--- Start Data for the task ---

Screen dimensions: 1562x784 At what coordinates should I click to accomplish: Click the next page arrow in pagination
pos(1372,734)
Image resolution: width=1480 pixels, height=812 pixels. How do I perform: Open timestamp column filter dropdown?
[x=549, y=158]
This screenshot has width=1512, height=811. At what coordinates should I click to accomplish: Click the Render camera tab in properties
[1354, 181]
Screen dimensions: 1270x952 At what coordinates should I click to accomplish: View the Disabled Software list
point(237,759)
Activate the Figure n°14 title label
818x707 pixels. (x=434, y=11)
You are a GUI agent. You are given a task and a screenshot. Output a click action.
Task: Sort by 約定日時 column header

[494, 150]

--- End Data for the task ---

◆ **The problem**: Reproduce every one of the lines above word for word, in their original order.

◆ **Solution to the exercise**:
Screen dimensions: 1562x784 At what coordinates should I click to accomplish: Click the next page arrow in pagination
pos(1372,734)
Image resolution: width=1480 pixels, height=812 pixels. How do I perform: Open timestamp column filter dropdown?
[x=549, y=158]
This screenshot has width=1512, height=811. At what coordinates should I click to accomplish: Click the Render camera tab in properties
[1354, 181]
Screen dimensions: 1270x952 At what coordinates should I click to accomplish: View the Disabled Software list
point(237,759)
Activate the Figure n°14 title label
818x707 pixels. (x=434, y=11)
You are a GUI agent. You are given a task and a screenshot. Output a click action.
Task: Sort by 約定日時 column header

[494, 150]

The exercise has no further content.